▶ _INSTRUCTION_
Express the stretch of the listing from the line containing "Where should I" through the line containing "point(664,28)" as a Markdown table with the columns Position and Text, one row per line and no rows for blank lines. Omit the pictures.
--- Start MATERIAL TO PROCESS ---
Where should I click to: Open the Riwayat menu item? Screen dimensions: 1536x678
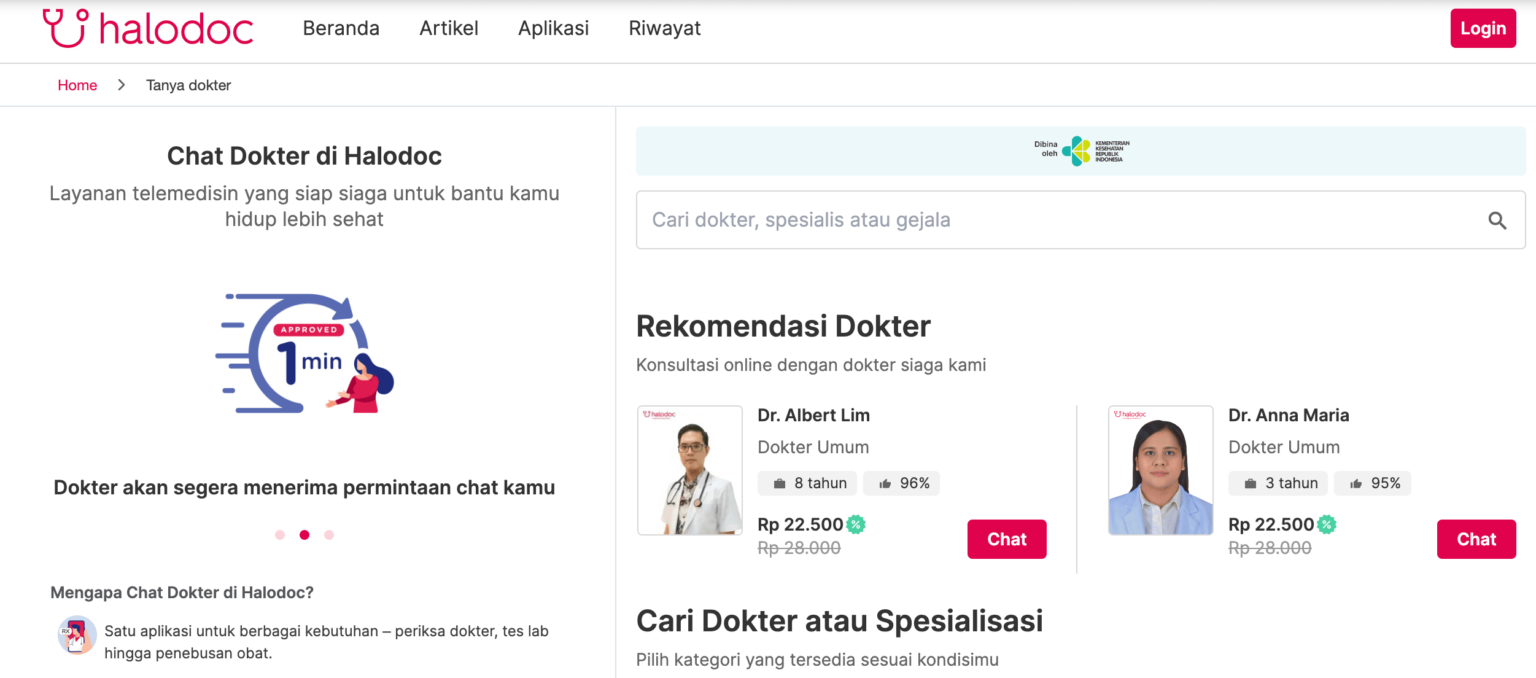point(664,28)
--- End MATERIAL TO PROCESS ---
--- Start MATERIAL TO PROCESS ---
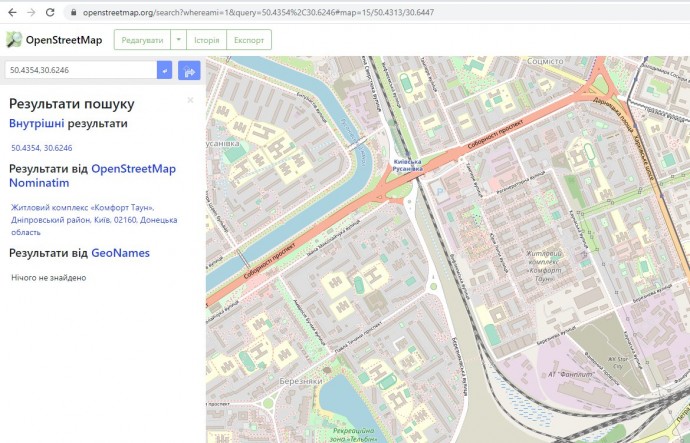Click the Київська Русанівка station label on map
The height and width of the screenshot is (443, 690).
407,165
--- End MATERIAL TO PROCESS ---
▶ _FINAL ANSWER_
| Position | Text |
|---|---|
| 1 | Where should I click to: Open the Riwayat menu item? Screen dimensions: 1536x678 |
| 2 | point(664,28) |